Local villagers pitched in, stacking the large bags of flour and rice into more neat piles, placing a large jug of cooking oil on top of each.
Troops cordoned off the perimeter with rope as the villagers, directed by translators with bullhorns, began forming orderly lines.
Multinational Interim Force -Haiti personnel helped aid workers transport and distribute more than three tons of food and water to the villagers June 10.
Weeks after the flooding of southeastern portions of this Caribbean nation, MIF-Haiti personnel and international aid organizations continued to distribute food and water as they treated the malnourished and injured villagers in the area.
“I’m so glad the Marines were able to bring this aid into our village,” said Virgile Chery, a villager who barely made it out of her house with her two children before it was destroyed. “We were trying to survive on mangos before this food arrived,” she explained, carrying a large bag of rice from the distribution site.
Chery wasn’t the only one in her village who was left with nothing and several children to care for, according to UNICEF aid worker Shannon G. Strother.
“Many of the people we have come into contact with lost a spouse in the flood and are now single parents of multiple children.”
The villagers who are unable to care for themselves or who are now single parents taking care of small children are the flood victims that the aid agencies are trying to help first.
“It’s the older people, pregnant women and single parent families who traditionally do not survive a disaster like this,” Strother explained.
The service members watched throngs of people formed around the rope perimeter while still more villagers, buckets and steel pots in hand, trickled in as word of the food distribution spread throughout the area.
“I see these people living in these shanties and all this devastation, and I feel like it’s the least I can do,” said Lance Cpl. Brian P. Mullen, a landing support specialist with Combat Service Support Detachment-20. “When I came out here, I had no idea we would be affecting this many people. I expected to help only maybe a small village,” Mullen continued.
Since the Marines and soldiers from the MIF-Haiti have handed out food and water at this location in the past few weeks, the distribution site has become known as a gathering site for other flood victims from neighboring villages seeking aid.
“I walked two hours to get some food and water for my family,” said Maxi Luc, a villager from Bodrie, a neighboring village. “The food I received here, I will take back to my village and share with another family,” Luc said.
The MIF-Haiti and the non-governmental organizations like UNICEF, International Crescent of the Red Cross, and Doctors without Borders, have been diligently working to help the residents most affected by the floods. The aid organizations have established small clinics to treat the sick and malnourished with the food and medical supplies that have been flown into the village.
“We have done a lot of assessments to determine who is in the most need of these supplies,” said Capt. Fernando Montoya, MIF-Haiti’s Civil Affairs Team A’s team leader. “We are trying to provide as much relief as possible to these people.”

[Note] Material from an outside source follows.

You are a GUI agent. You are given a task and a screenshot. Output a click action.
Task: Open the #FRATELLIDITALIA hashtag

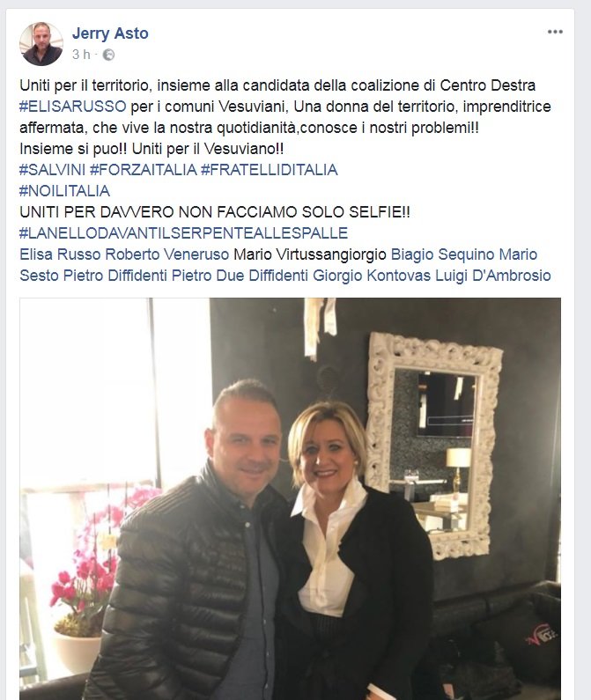click(x=269, y=170)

Working together, the MIF-Haiti and the NGOs have also distributed shelters and provided medical care for the flood’s victims.
“We’ve been able to work very well with the NGOs,” Montoya said. We both understand what each other’s capabilities are and have been able to coordinate our efforts to achieve a common goal, which is to help these people.” he explained.
As the last of the food, cooking oil and water was distributed, the troops shook hands with the NGO personnel, thanking each other for their mutual cooperation. The MIF-Haiti troops then boarded their helicopter, lifted off the ground and waved to the villagers as they made their journey across the mountains, back to their base camp.